The London Journal

Volume 24 No.2 1999

ABSTRACTS

FRANCIS BREMER, William Winthrop and Religious Reform in London 1529-1582 (pp. 1-17)

William Winthrop (1529-1582) was a member of the Clothworkers Company and long time resident of the parish of St Michael's Cornhill. He was a committed Protestant who remained in London during the marian reign, being active in the underground church in the metropolis and providing aid to fellow believers in prison such as John Careless. After Elizabeth's accession he sought to further the cause of reform in a vartiety of ways. He provided the martyrologist John Foxe with letters of some hwo had died for the faith. Winthrop served as an officer of his own parish church and supported liturgical reforms. He was also actively engaged in supporting the Protestant stranger churches in London, raising funds for the Spanish and French congregations and serving as an elder of the Italian congregation. Winthrop was associated with John Field and other clergy who were identified as puritans and he used his financial resouces to guarantee the composition for first fruits of reform-minded clergymen in London and also in Stour Valley region along the Essex-Suffolk border where his relatives lived.



JENNINE HURL, 'She being bigg with child is likely to miscarry': Pregnant Victims Prosecuting Assault in Westminster 1685-1720 (pp. 18-33)
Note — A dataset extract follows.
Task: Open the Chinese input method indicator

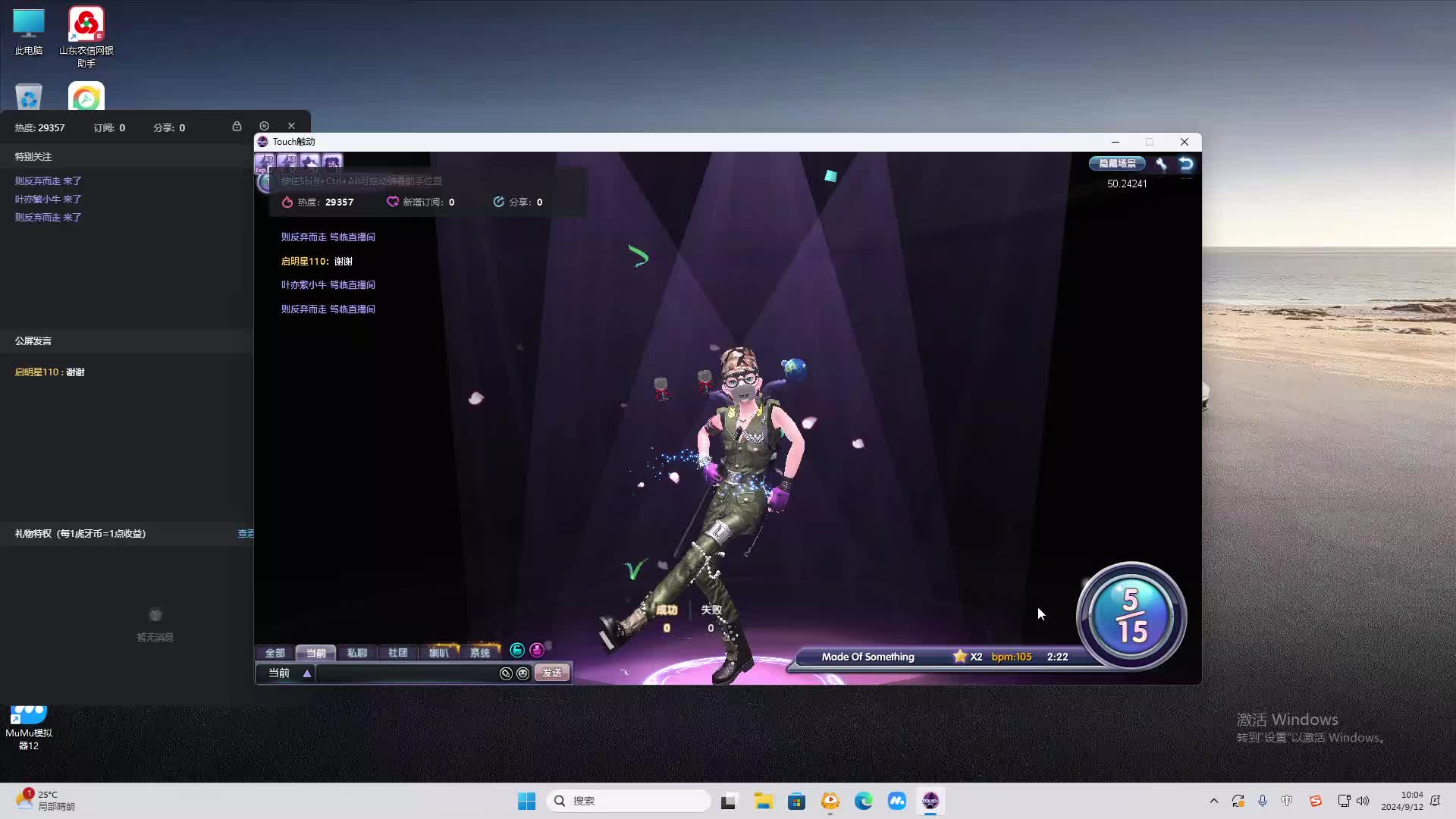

This paper studies recognizances to appear for assault at Westminster Quarter Sessions from 1685 to 1720. In this period, there were roughly 4000 of these recognizances representing women's complaints against an alleged assailant. Though these women may have been victims of violence, they were empowered by bringing their complaints before a justice of the peace. This seems tobe especially the case for pregnant women. The number of recognizances that mention the pregnancy of the victim - though small in comparison with the total - become significant in contrast to those that mention any other condition of the victim (such as age or infirmity) that would exaggerate the effects of the assault. London society in the late seventeenth and early eighteenth century placed strong value on motherhood, and popular medical views advocated strict care and indulgence of the expectant mother. These attitudes are reflected in the language of the recognizances in this study. In their choice to record the extra information of the plaintiff's condition, the Westminster justices appear to have been heavily influenced by the veneration of maternity. Most significantly, however, these pregnant women seem to have taken advantage of their elevated status, volunteering the information of their pregnancy to increase their likelihood of gaining retribution.



MARC BRODIE, Artisans and Dossers: the 1886 West End Riots and the East End Casual Poor (pp. 34-50)

The political and social attitudes of the casually employed, unskilled, poor of nineteenth-century London - thought to be typified by the residents of the city's East End - have not been the subject of any particularly rigorous examination by historians. Support for populist Conservatism, combined with a 'pre-industrial' willingness to riot, have essentially been the responses ascribed to this group. The riots which shook the West End of London on 8 February, 1886, following a meeting of the unemployed called in support of trade protection, have been tekn as classic evidence for this. This paper argues that the riot was not the result of any simple tendency towards violence amongst the casual poor nor did the events of that day demonstrate a fundamental attraction of unskilled workers to protectionism. This incident in fact canbegin to suggest aspects of a complex political and social, and far less economically differentiated, relationship between London's 'casual poor' and its artisan class. The extent of extreme poverty and casualisation amongst manual workers in the East End has been greatly overstated by historians. The support given to causes such as protectionism by some of the poorest of workers also seems less likely to have resulted from their vulnerability to populaist rhetoric than from localised political socialisation processes which were fostered by their continuing relationship with representatives of the artisan class.



SIMON PARKER, From the Slums to the Suburbs: Labour Party Policy, the LCC and the Woodberry Down Estate, Stoke Newington 1934-1961 (pp. 51-69)

Using the example of the Woodberry Down estate in Stoke Newington, this article explores the often contradictory housing policy of the Labour-controlled London County Council (LCC) from the 1930s to the 1960s. The LCC's previous involvement in social housing is evaluated and the controversy surrounding the adoption of the flatted estate as the principal form of LCC accommodation in the capital is discussed. The early resistance by Stoke Newington Borough Council and local residents to the planned devlopment in the late 1930s, the modification and adaptation of the estate's design in the 1940s and 1950s, and Woodberry Down's distinctive social provision are dealt with in the account of the estate's history. The article then considers how successful the LCC was in establishing a genuine community among the residents and concludes by addressing the obstacles to social cohesion that London's economy and geography imposed.